What officials say: Counts described interfaces the department will use for ex parte determinations, including SNAP and TANF data from the integrated eligibility system, wage and tax data, and other verification feeds being developed with CMS. On the path to add CE authority, Counts said DPHHS is preparing a state plan amendment because CMS indicated it will not accept state‑specific CE changes through a section 1115 waiver.

Public and provider reaction: More than two dozen members of the public, clinicians and advocacy groups used the committee’s public‑comment period to press DPHHS to delay early adoption. Heather O’Loughlin of the Montana Budget & Policy Center said states that had planned early adoption later aligned with HR 1’s federal deadline and that Montana’s application processing already lags national averages. "We do remain concerned about the department’s decision to essentially fast track the implementation of the community engagement or work reporting requirements," she said.

Clinicians and patients described recent problems during the Medicaid unwinding and redeterminations, including long waits for phone help and difficulty receiving notices. Pediatrician Addie Moriarty and multiple Medicaid clients urged the committee to recommend a Jan. 1, 2027 start date to reduce the risk of coverage loss.

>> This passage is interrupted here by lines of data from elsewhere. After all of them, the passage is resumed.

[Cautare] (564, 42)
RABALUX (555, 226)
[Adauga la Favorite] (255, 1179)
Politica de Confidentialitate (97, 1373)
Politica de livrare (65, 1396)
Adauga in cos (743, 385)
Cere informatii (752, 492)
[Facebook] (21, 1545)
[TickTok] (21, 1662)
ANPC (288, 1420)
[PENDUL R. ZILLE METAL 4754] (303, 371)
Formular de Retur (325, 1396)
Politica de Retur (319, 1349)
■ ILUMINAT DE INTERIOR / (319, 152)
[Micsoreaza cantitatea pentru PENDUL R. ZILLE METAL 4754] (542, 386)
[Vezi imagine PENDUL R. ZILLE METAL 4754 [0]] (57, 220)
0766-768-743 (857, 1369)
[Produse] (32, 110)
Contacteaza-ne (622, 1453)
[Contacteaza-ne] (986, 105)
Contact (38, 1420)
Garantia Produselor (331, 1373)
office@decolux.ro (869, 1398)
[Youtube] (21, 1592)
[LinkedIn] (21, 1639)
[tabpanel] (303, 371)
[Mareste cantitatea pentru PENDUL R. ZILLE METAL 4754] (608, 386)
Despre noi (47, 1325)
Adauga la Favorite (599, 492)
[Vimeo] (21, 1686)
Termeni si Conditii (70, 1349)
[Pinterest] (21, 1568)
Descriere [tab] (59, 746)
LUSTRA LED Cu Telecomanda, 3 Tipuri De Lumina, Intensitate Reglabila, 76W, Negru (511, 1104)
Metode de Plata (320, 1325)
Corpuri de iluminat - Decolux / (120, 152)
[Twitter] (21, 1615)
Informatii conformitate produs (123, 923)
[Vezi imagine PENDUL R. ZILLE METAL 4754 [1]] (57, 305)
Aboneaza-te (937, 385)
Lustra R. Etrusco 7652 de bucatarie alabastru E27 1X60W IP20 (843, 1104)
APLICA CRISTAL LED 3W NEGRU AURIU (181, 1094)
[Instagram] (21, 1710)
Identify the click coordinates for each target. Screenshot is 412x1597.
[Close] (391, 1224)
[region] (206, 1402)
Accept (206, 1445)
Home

Next steps: Committee members pressed DPHHS on the timing of client notices (the department intends to post website guidance and mail notices by March 13), rulemaking timelines and clarifications about training and staffing. DPHHS said it is fast‑tracking hiring—tens of positions remain vacant—and will coordinate outreach and training with community assisters and the Department of Labor and Industry. The department will present additional rule and budget details to legislative budget subcommittees as they develop.

Ending: The department framed the three‑month hold‑harmless window and referrals to HelpLink as steps to reduce improper disenrollments while testing systems; public commenters asked the committee to recommend using the full additional federal implementation time and to strengthen outreach, plain‑language notices and community assister resources if the July 1 date is kept.